- A prevailing wage deal between New York City officials and Service Employees International Union, Local 32BJ (32BJ SEIU) guarantees member workers' employment at affordable housing projects in 15 rezoned neighborhoods, Crain’s New York Business reported.
- Within each rezoned area, most projects with more than 30 units and that receive some sort of public subsidy must pay building workers prevailing wages for at least 10 years. Critics of the 2017 agreement point to the union’s public support of the rezoning without mentioning the agreement, particularly since some union officials called for a wage requirement without disclosing they already had one. Some developers are complaining they purchased land for their housing projects before being informed that they would have to pay prevailing wage rates to service employees, leaving them with unanticipated extra costs.
- City and 32BJ SEIU officials maintain that the deal was never a secret and that city officials, developers and other parties to the housing projects in question were part of the discussion before the agreement was finalized, although none could provide evidence of any public exchange to Crain's.

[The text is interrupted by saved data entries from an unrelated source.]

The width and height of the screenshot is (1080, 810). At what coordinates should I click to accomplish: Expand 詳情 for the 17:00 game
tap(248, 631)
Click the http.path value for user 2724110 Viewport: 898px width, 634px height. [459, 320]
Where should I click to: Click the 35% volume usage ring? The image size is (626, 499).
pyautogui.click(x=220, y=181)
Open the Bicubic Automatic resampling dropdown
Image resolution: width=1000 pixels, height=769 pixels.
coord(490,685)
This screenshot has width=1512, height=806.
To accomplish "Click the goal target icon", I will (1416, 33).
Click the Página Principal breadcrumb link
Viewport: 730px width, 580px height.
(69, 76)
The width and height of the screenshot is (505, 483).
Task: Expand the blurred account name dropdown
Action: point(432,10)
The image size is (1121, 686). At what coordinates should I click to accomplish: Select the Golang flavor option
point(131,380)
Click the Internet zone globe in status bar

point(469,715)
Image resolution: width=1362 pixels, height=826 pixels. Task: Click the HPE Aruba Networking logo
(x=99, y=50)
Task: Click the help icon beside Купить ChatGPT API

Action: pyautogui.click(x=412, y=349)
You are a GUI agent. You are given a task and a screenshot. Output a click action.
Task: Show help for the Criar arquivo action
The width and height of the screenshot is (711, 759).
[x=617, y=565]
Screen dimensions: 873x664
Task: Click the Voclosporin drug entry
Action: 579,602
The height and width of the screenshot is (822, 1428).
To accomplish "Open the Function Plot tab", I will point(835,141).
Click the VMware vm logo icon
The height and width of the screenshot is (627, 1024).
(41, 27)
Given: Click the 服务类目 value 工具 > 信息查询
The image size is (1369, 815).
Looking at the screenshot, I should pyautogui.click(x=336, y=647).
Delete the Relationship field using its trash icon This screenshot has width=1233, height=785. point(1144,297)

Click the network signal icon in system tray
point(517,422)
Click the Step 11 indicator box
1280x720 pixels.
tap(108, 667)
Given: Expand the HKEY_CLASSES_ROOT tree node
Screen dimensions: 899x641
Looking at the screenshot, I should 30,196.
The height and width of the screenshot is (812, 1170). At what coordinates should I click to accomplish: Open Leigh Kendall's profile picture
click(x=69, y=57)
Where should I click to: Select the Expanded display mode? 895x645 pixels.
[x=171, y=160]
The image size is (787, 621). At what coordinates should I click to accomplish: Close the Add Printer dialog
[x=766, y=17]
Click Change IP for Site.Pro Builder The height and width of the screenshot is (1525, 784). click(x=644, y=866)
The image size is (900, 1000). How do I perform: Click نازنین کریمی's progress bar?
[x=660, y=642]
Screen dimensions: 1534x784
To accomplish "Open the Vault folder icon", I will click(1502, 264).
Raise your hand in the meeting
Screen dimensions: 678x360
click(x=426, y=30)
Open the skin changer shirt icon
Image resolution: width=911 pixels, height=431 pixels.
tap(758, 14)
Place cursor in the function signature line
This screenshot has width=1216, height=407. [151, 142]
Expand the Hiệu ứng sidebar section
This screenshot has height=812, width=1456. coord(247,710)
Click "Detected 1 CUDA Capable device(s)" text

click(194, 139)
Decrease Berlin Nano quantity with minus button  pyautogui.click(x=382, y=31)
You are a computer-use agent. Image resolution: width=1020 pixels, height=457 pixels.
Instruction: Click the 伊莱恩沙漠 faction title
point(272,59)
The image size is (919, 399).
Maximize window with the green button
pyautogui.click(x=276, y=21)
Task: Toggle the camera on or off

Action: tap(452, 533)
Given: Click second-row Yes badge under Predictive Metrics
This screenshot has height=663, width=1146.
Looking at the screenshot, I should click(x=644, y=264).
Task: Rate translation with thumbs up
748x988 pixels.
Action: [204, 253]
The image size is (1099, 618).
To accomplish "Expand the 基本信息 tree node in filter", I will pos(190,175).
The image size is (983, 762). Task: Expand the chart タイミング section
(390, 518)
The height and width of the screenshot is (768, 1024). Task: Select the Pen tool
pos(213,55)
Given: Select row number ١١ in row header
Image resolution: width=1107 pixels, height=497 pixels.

This could create some additional friction between building construction unions and New York City Mayor Bill de Blasio since he was a vocal critic of paying skilled trades like carpenters a prevailing wage during the dustup over the 421-a tax break back in 2015 and 2016. The 421-a rule gave developers big incentives to build housing, but it expired at the end of 2015 when developers and unions could not reach an agreement about paying prevailing wages.
At the time, the de Blasio administration said that paying prevailing wage rates would add almost $3 billion to the mayor’s affordable housing plan and would result in fewer units being built.
The number of residential permits plummeted after the tax incentive’s expiration but increased again after New York Gov. Andrew Cuomo implemented the Affordable New York initiative, which gives tax breaks to developers who build residential projects of 300 units or more in certain areas of the city and who pay a minimum wage of either $60 per hour or $45 per hour, depending on the project location.
But the conversation around the prevailing wage and the New York City construction industry is far from over. Last month, New York City Council Member Ben Kallos proposed legislation that would require construction companies to pay their workers the prevailing wage on many projects subsidized by the city, even if those companies do not have a direct contract with the city. If they don't pay the prevailing wage, they would risk the loss of financial assistance for the project and fines of $10,000 a day for noncompliance. The new regulation would apply to projects that receive subsidies of at least $1 million, are 100,000 square feet or more in size or, for residential developments, have more than 50 units per building.